──────── EXTRACTED INFORMATION

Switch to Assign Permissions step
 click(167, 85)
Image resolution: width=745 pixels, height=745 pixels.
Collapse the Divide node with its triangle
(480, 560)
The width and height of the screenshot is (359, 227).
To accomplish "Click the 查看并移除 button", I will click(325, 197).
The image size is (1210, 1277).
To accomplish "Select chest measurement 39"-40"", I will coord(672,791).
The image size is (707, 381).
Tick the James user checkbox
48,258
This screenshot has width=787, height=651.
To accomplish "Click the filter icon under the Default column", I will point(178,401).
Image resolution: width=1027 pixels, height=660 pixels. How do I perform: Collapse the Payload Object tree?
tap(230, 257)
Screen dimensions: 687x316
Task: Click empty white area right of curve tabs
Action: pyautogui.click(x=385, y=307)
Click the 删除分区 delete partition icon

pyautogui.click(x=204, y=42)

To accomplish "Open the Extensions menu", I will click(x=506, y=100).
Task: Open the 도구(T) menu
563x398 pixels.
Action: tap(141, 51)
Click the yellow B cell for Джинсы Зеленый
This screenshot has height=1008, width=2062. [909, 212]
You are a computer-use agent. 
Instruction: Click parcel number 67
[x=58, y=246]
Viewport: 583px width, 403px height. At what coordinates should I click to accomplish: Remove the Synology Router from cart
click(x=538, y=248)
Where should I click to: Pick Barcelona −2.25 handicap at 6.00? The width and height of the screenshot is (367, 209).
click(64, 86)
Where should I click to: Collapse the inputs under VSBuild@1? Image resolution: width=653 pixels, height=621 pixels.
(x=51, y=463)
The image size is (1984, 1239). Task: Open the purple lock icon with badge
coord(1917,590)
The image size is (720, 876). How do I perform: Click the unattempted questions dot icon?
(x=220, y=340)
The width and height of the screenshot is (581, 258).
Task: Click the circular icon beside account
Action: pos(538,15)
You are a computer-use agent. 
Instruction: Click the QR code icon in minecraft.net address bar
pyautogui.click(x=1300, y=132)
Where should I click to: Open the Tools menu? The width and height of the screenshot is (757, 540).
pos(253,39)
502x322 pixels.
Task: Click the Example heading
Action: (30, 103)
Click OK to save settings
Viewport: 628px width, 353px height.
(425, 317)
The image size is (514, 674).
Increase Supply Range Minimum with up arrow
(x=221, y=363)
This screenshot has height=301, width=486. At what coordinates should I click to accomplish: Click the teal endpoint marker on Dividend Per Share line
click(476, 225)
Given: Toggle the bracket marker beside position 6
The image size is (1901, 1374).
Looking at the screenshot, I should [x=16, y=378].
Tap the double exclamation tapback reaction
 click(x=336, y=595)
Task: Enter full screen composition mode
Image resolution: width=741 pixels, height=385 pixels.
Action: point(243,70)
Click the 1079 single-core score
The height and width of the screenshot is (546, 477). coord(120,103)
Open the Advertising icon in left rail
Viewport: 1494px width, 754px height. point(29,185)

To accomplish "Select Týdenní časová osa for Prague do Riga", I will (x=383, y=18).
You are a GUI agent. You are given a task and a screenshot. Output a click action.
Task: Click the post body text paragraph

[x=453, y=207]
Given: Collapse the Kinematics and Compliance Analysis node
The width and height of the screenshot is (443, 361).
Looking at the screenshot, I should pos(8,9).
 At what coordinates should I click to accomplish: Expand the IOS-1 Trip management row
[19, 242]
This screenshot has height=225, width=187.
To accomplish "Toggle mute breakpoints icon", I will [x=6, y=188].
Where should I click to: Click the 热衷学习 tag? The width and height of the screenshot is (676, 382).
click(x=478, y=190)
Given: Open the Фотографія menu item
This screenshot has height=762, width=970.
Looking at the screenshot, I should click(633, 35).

────────────────

● **TASK REQUIREMENTS**
Take the lines from the first one through the line holding "will click(325, 197).", inclusive, and reproduce only those, swapping "Divide node" for "Multiply node" and keeping everything else unchanged.

● **TASK ANSWER**
Switch to Assign Permissions step
 click(167, 85)
Image resolution: width=745 pixels, height=745 pixels.
Collapse the Multiply node with its triangle
(480, 560)
The width and height of the screenshot is (359, 227).
To accomplish "Click the 查看并移除 button", I will click(325, 197).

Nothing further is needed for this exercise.